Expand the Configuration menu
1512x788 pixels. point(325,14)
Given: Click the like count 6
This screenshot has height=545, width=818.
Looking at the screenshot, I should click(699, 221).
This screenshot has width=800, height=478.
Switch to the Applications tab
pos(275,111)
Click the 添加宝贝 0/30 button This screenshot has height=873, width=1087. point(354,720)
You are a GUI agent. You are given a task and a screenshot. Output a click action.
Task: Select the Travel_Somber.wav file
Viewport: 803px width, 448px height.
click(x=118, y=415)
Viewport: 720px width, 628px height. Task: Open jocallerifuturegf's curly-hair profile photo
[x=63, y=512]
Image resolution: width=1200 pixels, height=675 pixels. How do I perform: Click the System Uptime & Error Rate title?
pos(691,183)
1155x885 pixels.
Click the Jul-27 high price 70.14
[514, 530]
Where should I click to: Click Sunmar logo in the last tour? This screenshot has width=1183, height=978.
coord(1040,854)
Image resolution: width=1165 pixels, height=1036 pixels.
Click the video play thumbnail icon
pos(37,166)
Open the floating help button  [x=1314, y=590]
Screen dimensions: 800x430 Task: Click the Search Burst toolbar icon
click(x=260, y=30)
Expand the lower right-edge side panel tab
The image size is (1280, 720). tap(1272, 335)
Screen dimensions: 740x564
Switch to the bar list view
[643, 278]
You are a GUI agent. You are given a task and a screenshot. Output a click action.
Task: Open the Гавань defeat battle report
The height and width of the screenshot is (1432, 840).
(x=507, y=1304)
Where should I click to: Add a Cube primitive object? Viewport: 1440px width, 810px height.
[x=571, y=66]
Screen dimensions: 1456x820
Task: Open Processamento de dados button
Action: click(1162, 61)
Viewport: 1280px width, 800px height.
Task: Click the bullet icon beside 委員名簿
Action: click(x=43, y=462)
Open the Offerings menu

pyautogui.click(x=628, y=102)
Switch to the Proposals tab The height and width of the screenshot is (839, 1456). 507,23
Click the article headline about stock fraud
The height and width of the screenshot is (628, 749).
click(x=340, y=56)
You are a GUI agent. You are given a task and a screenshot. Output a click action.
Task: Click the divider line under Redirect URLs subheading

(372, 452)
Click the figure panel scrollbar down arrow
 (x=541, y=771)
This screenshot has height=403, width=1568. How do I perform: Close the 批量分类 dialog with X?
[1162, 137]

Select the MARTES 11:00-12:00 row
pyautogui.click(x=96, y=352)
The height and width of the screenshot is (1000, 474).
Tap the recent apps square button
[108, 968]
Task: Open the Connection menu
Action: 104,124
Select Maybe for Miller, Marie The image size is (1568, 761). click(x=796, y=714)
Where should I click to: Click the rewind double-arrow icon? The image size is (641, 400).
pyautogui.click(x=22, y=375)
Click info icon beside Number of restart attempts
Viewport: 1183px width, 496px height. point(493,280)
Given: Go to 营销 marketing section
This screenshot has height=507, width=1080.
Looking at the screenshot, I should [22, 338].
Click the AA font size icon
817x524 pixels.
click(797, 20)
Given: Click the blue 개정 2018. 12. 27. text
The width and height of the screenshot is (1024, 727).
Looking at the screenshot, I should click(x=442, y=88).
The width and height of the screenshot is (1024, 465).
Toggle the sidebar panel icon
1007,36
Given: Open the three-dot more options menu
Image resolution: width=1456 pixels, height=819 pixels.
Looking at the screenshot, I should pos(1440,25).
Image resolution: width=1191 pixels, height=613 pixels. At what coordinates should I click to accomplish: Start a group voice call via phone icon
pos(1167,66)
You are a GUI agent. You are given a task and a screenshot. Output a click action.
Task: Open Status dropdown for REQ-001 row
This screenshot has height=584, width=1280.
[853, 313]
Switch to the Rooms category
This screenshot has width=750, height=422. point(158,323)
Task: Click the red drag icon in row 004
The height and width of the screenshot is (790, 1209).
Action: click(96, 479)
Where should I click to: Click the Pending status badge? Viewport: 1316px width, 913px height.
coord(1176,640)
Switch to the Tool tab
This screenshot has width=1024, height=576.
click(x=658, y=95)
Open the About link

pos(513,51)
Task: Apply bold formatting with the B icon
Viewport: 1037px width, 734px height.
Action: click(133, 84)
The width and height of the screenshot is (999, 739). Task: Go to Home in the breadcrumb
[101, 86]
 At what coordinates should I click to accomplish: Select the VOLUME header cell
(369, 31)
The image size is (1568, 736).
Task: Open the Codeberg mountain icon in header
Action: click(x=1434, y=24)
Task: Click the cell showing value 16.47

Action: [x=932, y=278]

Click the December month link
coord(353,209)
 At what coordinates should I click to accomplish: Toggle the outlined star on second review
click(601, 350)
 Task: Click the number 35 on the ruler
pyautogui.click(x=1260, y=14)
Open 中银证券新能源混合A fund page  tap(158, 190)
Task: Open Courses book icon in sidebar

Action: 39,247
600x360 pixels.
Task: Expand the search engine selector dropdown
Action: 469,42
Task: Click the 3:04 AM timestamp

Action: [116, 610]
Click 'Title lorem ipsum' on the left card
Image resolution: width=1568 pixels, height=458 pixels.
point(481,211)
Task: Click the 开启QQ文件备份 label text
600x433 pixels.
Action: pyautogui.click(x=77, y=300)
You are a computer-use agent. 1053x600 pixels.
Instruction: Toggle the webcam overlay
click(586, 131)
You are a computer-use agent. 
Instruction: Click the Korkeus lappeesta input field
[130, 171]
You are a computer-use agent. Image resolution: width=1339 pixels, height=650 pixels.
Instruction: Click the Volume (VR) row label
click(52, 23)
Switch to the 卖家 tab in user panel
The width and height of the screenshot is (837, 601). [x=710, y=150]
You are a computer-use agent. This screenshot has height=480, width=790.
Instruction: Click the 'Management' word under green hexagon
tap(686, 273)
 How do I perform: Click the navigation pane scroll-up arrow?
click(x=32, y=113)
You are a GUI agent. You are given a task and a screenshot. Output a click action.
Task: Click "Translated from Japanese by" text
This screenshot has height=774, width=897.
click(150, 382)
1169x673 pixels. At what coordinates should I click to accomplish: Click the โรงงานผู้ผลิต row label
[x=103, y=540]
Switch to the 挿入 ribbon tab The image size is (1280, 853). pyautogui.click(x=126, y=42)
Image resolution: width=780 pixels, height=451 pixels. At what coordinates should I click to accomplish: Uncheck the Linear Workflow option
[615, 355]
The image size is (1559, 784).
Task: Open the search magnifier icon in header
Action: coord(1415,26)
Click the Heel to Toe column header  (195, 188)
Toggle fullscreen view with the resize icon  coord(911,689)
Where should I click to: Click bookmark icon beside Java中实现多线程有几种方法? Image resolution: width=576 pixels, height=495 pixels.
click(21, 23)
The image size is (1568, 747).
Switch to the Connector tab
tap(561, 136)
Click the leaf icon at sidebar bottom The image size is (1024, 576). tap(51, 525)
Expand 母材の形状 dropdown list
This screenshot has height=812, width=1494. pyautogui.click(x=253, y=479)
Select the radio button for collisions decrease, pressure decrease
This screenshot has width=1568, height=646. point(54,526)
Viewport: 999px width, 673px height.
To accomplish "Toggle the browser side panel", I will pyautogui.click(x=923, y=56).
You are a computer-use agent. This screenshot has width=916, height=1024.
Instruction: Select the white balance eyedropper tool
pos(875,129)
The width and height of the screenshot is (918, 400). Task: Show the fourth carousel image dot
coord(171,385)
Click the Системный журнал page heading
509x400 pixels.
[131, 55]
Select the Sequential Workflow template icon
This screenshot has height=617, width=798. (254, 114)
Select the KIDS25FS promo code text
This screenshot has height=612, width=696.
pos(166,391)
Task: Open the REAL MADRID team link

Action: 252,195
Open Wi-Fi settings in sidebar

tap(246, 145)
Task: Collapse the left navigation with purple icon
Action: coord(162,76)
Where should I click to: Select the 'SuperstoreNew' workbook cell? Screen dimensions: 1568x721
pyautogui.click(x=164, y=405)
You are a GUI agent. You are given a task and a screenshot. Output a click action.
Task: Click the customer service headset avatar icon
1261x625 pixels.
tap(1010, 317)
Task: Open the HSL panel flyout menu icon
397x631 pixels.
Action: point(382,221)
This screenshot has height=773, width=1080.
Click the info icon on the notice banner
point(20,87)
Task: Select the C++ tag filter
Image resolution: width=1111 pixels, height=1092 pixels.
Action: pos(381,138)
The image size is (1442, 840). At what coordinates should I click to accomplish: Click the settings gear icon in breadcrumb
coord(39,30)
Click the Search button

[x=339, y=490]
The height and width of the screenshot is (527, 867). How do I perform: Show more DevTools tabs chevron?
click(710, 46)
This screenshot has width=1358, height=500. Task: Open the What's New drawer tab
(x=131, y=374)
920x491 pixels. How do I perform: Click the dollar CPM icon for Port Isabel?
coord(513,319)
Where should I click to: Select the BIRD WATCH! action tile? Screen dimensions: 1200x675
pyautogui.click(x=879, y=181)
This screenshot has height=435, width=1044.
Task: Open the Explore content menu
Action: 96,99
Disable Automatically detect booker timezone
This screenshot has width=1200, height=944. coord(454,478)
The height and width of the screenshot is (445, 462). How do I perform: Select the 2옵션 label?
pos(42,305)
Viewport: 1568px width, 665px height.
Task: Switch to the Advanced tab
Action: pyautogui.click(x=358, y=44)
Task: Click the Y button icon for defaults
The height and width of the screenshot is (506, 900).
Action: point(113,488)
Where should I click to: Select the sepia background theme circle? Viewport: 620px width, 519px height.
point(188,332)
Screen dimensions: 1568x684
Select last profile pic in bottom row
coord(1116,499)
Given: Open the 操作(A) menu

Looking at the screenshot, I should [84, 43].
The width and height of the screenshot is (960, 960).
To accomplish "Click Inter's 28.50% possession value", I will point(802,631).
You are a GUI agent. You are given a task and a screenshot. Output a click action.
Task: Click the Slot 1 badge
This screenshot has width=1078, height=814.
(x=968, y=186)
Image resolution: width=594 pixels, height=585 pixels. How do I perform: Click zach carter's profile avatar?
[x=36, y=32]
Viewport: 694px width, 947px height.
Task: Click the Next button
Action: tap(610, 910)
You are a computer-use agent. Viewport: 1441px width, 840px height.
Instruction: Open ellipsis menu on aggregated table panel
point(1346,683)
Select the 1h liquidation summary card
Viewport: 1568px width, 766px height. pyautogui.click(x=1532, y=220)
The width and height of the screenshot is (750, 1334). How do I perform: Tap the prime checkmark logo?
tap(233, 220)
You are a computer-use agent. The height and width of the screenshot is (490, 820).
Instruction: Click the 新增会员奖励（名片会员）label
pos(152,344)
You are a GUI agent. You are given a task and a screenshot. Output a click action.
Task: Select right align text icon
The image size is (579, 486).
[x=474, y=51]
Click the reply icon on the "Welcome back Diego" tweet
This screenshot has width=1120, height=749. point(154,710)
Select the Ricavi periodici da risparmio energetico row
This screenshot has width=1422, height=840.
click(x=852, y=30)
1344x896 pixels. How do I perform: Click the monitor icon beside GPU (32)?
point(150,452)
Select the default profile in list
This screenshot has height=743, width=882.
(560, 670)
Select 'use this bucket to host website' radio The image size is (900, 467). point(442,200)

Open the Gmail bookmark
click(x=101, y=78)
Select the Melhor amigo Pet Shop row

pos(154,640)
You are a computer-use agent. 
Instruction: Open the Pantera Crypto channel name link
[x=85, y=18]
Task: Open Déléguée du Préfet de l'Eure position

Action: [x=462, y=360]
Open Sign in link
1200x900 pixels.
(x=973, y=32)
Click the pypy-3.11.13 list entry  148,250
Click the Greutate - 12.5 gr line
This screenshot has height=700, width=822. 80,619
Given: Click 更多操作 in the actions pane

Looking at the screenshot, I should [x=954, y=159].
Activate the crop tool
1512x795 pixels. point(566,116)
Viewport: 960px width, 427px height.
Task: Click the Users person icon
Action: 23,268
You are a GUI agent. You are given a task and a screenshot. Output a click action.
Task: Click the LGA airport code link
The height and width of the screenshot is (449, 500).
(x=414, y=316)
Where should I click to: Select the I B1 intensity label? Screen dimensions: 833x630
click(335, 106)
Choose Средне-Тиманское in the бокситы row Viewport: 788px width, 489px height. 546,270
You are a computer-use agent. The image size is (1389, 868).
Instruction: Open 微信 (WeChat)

##############################

**Task instructions**
Exact reproduction is required: output the lines from the start of the entries above through the line with "Click the 添加宝贝".

**Written answer**
Expand the Configuration menu
1512x788 pixels. point(325,14)
Given: Click the like count 6
This screenshot has height=545, width=818.
Looking at the screenshot, I should click(699, 221).
This screenshot has width=800, height=478.
Switch to the Applications tab
pos(275,111)
Click the 添加宝贝 0/30 button This screenshot has height=873, width=1087. point(354,720)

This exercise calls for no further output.